III. Предаваться досужим размышлениям о незримом, как это делает Гюго – значит «напыщенно рассказывать о вещах весьма комичных» (OC I. P. 652). Что касается Бодлера, то он явно предпочитает комично рассказывать о вещах весьма напыщенных. Действительно, как писать о столе, который все время вертится? Как, опять-таки, считать слоги среди все тех ударов, что обрушиваются на человеческие умы? В общем и целом Бодлер выстраивает весьма эффективную машину по деспиритизации поэзии, которая могла бы позволить пройти по магнетическому потоку в обратном направлении, противопоставляя себя всяким там флюидам и сверхчувственным излияниям. Впрочем, было бы неверно полагать, что для этого упражнения Бодлер использует только стихи: в его поэмах в прозе мы встречаемся с той же самой заботой – оторваться от оккультных устремлений своего века; находим то же самое недоверие в отношении всех этих замогильных пришельцев, которое неразрывно связано с отказом поэта слепо полагаться на прогресс. Словом, Бодлер решительно отбрасывает оккультизм – и в то же время поворачивается спиной к будущему. Поэт возмущается при малейшем намеке на вторжение сверхъестественного. Мало того, что он не хочет продолжения «Семи стариков», он не поддается «Искушениям» Эроса, Плутоса и Славы, когда как-то ночью его навещают «два величественных Сатаны и одна Дьяволица», которых он сразу же выставляет за дверь (пусть даже какое-то время спустя ему и приходится испытать сожаление или даже раскаяние, когда в заключение он не без юмора восклицает: «Больше они никогда не возвращались – revenus»). В другой поэме в прозе, «Какая истинная?», молодая девица, едва ее похоронили, возвращается к жизни (походя «странным образом на почившую»), и поэт так же восклицает: «Нет! Нет! Нет!» Это решительное неприятие всякой призрачности на сей раз усилено такой иронической припиской: «И чтобы подчеркнуть свой отказ, я так сильно притопнул, что моя нога по колено ушла в свежую могилу» (OC I. P. 342). Бодлер всеми силами отрицает всякую идеализацию скелетов и мертвецов. В общем то же самое имело место уже в «Падали»: могильному некрофилическому искусству он противопоставляет пронизанное сексуальностью и эротизмом гниение человеческой плоти.

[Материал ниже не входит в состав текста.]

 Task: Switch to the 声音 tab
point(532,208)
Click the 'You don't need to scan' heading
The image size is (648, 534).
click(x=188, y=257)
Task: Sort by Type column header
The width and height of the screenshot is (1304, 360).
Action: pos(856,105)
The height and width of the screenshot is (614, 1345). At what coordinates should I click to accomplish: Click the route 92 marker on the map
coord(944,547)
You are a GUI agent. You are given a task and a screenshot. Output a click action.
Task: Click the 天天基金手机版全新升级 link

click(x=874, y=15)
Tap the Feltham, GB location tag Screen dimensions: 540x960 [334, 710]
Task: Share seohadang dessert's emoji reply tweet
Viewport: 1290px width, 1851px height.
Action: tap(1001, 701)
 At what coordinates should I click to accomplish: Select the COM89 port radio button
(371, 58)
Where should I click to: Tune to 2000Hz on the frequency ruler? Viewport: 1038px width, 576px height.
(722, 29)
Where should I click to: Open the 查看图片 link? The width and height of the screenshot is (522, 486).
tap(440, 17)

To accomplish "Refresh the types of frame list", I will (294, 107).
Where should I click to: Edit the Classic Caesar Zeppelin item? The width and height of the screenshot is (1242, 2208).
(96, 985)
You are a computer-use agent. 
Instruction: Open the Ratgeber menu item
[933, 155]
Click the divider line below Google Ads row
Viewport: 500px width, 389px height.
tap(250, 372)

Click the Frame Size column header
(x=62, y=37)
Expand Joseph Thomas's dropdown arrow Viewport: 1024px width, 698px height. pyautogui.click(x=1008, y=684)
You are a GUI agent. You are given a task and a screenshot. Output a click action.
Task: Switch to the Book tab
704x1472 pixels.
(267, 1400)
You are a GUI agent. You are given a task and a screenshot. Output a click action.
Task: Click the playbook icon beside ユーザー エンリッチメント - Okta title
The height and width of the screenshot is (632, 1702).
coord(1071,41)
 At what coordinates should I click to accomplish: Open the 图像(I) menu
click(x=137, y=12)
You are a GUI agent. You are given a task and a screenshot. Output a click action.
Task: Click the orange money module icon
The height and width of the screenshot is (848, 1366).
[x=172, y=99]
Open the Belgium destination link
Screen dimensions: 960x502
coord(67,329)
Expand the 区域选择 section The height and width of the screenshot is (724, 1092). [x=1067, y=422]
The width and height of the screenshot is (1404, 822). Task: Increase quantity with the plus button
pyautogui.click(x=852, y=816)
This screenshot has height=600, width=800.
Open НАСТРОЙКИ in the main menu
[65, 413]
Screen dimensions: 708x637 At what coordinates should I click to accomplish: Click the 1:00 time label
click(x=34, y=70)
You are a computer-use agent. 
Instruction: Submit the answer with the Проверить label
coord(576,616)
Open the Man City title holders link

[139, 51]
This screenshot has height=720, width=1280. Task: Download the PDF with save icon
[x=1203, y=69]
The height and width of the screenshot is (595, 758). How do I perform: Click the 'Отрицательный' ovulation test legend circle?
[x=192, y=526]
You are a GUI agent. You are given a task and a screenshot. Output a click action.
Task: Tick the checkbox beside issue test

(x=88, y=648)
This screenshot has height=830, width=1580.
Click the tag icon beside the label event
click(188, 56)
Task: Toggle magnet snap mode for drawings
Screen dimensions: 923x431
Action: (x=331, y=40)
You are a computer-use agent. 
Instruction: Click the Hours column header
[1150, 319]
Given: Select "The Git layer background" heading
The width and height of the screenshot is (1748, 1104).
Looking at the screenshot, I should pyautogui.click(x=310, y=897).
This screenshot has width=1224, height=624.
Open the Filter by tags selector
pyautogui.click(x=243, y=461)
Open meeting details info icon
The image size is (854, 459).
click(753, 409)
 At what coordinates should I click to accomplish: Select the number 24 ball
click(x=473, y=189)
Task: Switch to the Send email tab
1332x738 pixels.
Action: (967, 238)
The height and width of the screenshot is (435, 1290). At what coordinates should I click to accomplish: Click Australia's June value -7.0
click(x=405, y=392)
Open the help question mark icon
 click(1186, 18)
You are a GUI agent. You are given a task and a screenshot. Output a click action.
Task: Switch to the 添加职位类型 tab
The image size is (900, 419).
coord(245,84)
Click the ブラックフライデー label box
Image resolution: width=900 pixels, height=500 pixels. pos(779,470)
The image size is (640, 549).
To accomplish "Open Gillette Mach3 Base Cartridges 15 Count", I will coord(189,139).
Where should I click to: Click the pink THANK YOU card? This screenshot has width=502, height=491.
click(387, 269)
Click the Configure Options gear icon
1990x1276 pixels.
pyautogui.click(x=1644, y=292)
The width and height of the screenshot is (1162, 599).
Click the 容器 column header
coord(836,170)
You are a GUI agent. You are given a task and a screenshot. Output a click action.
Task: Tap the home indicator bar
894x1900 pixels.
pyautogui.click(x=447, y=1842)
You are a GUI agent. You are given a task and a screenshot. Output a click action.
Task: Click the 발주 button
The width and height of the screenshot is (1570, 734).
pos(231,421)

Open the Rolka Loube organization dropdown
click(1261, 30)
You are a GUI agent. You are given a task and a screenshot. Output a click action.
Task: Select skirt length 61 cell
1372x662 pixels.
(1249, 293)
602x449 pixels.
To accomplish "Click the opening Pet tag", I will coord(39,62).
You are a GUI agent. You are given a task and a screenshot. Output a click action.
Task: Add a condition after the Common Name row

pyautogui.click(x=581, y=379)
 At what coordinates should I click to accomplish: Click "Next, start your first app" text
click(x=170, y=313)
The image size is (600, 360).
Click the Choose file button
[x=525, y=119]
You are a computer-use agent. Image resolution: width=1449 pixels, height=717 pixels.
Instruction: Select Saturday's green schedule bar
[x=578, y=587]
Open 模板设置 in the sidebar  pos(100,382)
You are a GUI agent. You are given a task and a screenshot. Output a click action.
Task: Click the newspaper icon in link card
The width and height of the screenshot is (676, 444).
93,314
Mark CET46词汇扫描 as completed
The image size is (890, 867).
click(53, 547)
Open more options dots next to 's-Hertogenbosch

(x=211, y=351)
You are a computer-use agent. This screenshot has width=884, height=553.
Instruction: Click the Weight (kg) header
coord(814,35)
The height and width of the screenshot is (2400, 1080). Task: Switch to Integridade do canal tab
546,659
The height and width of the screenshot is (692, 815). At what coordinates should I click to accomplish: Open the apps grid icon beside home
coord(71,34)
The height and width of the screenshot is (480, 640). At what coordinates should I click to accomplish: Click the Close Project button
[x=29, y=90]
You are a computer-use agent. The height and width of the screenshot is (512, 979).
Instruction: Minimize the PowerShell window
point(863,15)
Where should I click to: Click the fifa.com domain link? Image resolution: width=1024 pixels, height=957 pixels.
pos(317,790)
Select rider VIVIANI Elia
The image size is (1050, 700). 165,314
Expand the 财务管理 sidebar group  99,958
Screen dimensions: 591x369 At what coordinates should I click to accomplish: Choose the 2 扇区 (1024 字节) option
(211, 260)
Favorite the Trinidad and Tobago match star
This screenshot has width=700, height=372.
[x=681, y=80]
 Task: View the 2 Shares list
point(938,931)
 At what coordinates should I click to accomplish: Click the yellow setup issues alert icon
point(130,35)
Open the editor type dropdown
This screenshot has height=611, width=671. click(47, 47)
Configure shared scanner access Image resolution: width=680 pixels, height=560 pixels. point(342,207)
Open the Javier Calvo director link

Обратимся еще раз к «Семи старикам». Что происходит после того, как поэт, «отчаявшись как пьяница, у которого двоится в глазах», возвращается домой и запирает дверь от возможного явления двоящихся старцев? На первый взгляд ничего особенного не происходит: мы узнаем лишь, что рассудок поэта того и гляди расстроится. Но странное дело: Бодлер счел возможным написать своего рода продолжение этой поэмы. Речь идет о небольшой пьесе в прозе, опубликованной тремя годами позднее под названием «Двойная комната». Содержание поэмы объясняют, как правило, воздействием гашиша: 175 поэт видит свой более чем скромный интерьер в свете некой напыщенности и магичности, пока кто-то не заходит в комнату, грубо прерывая его грезы, и не возвращает размечтавшегося поэта к унылой действительности.
175
В первой главе «Поэмы гашиша» («Вкус бесконечности») Бодлер уже сближал воздействие наркотиков с присутствием фантомов: «Согласно одной спиритуалистической школе, представители которой встречаются в Англии и Америке, сверхъестественные явления, как то: явление фантомов, призраков, умерших и т. п., – рассматриваются как манифестация божественной воли, стремящейся разбудить в сознании человека воспоминание о незримой реальности» (OC I. P. 402). Это очаровательное и исключительное в своем роде состояние, добавляет поэт, «столь же непредвиденно, как и призрак». Замечая при этом, что человек тем самым стремится найти «средства убежать, пусть на несколько часов, из своего мерзкого обиталища» (OC I. P. 402), Бодлер нас явно возвращает к неожиданному пробуждению рассказчика в «Двойной комнате».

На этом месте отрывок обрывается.